With reflection on the generic lookup looks like this:

define i8* @"__GenericLookupFromType_S_P_CoreLib_System_Collections_Generic_Dictionary_2<System___Canon__System___Canon>_TypeHandle_S_P_CoreLib_System_Collections_Generic_EqualityComparer_1<TKey_System___Canon>"(i8* %0, i8* %1) {
genericHelper:
  %slotGep = getelementptr i8, i8* %1, i32 32
  %slotGepPtrPtr = bitcast i8* %slotGep to i8**
  %dictGep = load i8*, i8** %slotGepPtrPtr, align 4
  %retGep = getelementptr i8, i8* %dictGep, i32 0
  %ptrPtr = bitcast i8* %retGep to i8**
  %typeNodeGep = load i8*, i8** %ptrPtr, align 4
  ret i8* %typeNodeGep
}

The starting method table symbol for this (the Dictionary<T1,T2>) looks like

@"__MethodTable_S_P_CoreLib_System_Collections_Generic_Dictionary_2<String__Object>___SYMBOL" = constant i32* bitcast (i8* getelementptr (i8, i8* bitcast ([27 x i32*]* @"__MethodTable_S_P_CoreLib_System_Collections_Generic_Dictionary_2<String__Object>___REALBASE" to i8*), i32 12) to i32*)

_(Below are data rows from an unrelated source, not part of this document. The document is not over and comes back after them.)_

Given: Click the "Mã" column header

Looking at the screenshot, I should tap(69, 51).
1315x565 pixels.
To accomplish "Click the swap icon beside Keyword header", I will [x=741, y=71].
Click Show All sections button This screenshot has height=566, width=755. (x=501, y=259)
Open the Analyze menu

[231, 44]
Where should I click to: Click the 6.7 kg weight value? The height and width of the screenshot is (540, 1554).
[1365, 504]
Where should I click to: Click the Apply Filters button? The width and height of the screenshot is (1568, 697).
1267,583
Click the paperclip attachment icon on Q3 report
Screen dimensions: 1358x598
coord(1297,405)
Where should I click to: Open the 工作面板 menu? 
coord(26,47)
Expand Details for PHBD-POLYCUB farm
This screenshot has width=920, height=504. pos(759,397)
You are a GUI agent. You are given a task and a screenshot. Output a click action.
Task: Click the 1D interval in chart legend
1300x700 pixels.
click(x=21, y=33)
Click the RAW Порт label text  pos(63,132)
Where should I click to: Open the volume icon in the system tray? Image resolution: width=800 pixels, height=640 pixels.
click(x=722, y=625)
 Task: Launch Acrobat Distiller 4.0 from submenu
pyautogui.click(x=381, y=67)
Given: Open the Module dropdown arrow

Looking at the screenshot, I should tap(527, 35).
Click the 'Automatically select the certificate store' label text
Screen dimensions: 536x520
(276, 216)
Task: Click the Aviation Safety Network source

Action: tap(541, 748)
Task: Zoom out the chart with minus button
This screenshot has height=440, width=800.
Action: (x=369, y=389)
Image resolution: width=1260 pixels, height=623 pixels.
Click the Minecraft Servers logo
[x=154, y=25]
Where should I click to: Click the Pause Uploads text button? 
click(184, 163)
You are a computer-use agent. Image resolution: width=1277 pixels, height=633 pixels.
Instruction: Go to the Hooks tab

So we have 12 + 32 = 44 which get us to

__GenericDict_S_P_CoreLib_System_Collections_Generic_Dictionary_2<String__Object>

Add another offset (0) and get

__MethodTable_S_P_CoreLib_System_Collections_Generic_EqualityComparer_1<String>

which looks good, as we pass that as the generic context to Default. Of course this has all been working for some time, so no surprise here.

For Reflection free mode, the method tables are much smaller and the symbols are different, and things go wrong quite quickly.

The look up is

define i8* @"__GenericLookupFromType_S_P_CoreLib_System_Collections_Generic_Dictionary_2<System___Canon__System___Canon>_TypeHandle_TKey_System___Canon"(i8* %0, i8* %1) {
genericHelper:
  %slotGep = getelementptr i8, i8* %1, i32 32
  %slotGepPtrPtr = bitcast i8* %slotGep to i8**
  %dictGep = load i8*, i8** %slotGepPtrPtr, align 4
  %retGep = getelementptr i8, i8* %dictGep, i32 16
  %ptrPtr = bitcast i8* %retGep to i8**
  %typeNodeGep = load i8*, i8** %ptrPtr, align 4
  ret i8* %typeNodeGep
}

So similar, just a different second offset. We start with

__MethodTable_S_P_CoreLib_System_Collections_Generic_Dictionary_2<String__Object>___SYMBOL

Again, but with reflection free mode we have no REALBASE symbol :

@"__MethodTable_S_P_CoreLib_System_Collections_Generic_Dictionary_2<String__Object>___SYMBOL" = constant i32* bitcast ([8 x i32*]* @"__MethodTable_S_P_CoreLib_System_Collections_Generic_Dictionary_2<String__Object>" to i32*)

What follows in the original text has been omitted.